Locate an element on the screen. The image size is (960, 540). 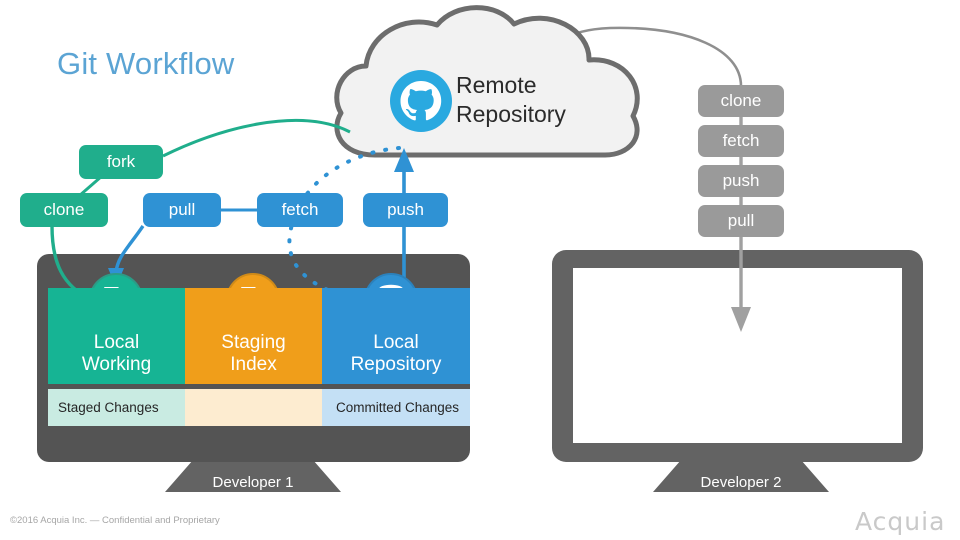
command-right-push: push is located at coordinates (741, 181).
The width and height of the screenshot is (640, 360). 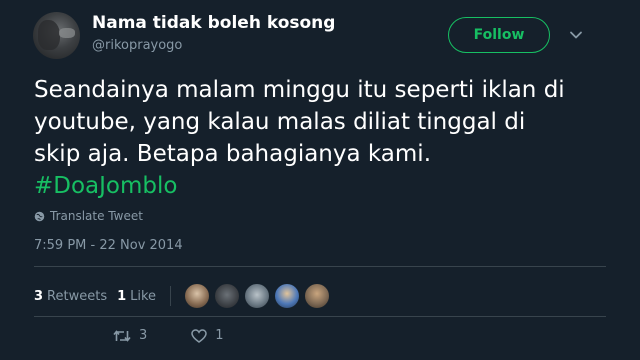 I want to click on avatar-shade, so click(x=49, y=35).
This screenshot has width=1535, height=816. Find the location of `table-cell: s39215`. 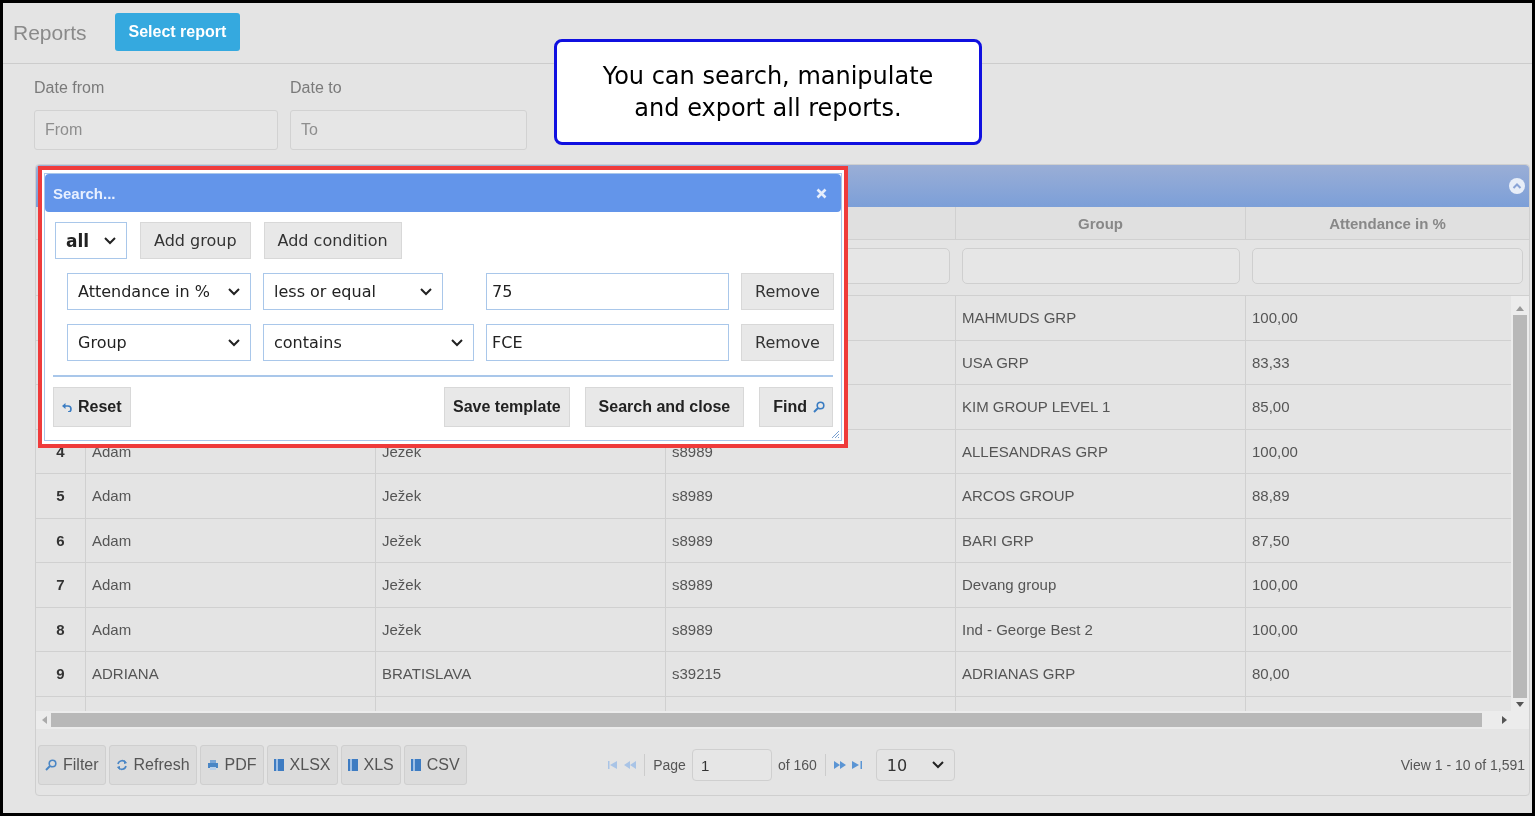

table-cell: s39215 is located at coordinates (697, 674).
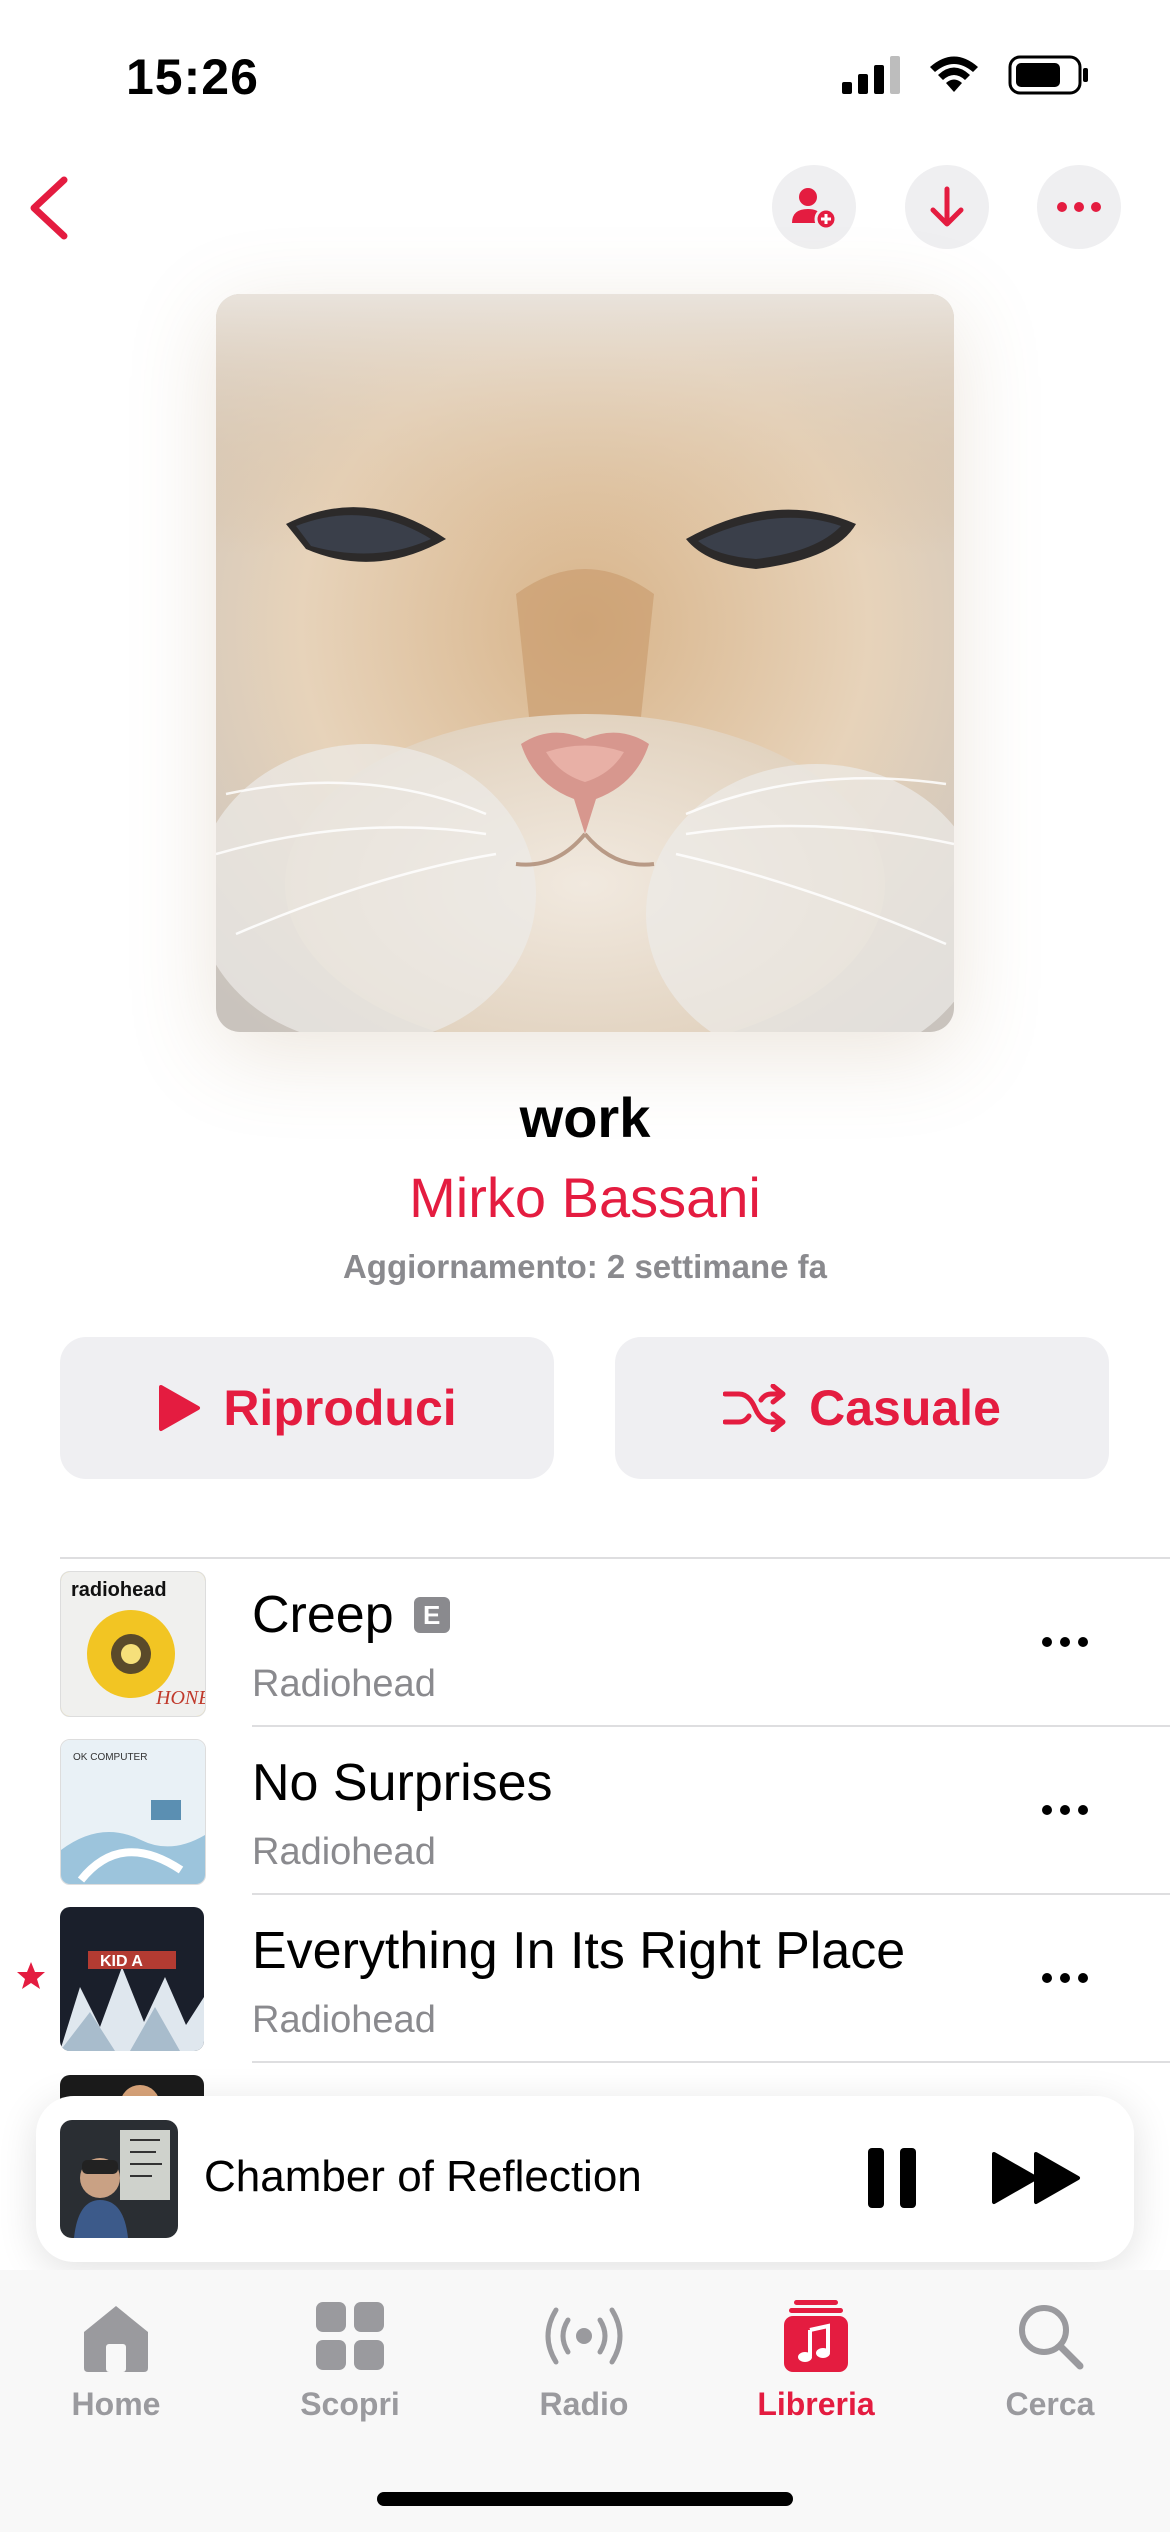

Task description
Change "screenshot" to "image" in the records, starting at the line that contains "This screenshot has" and ending at the end of the records, and give only those lines with nothing else altered. Leave the pictures out of your answer.

Result for this exercise
This image has width=1535, height=816. Find the location of `table-cell: s39215`. 

table-cell: s39215 is located at coordinates (697, 674).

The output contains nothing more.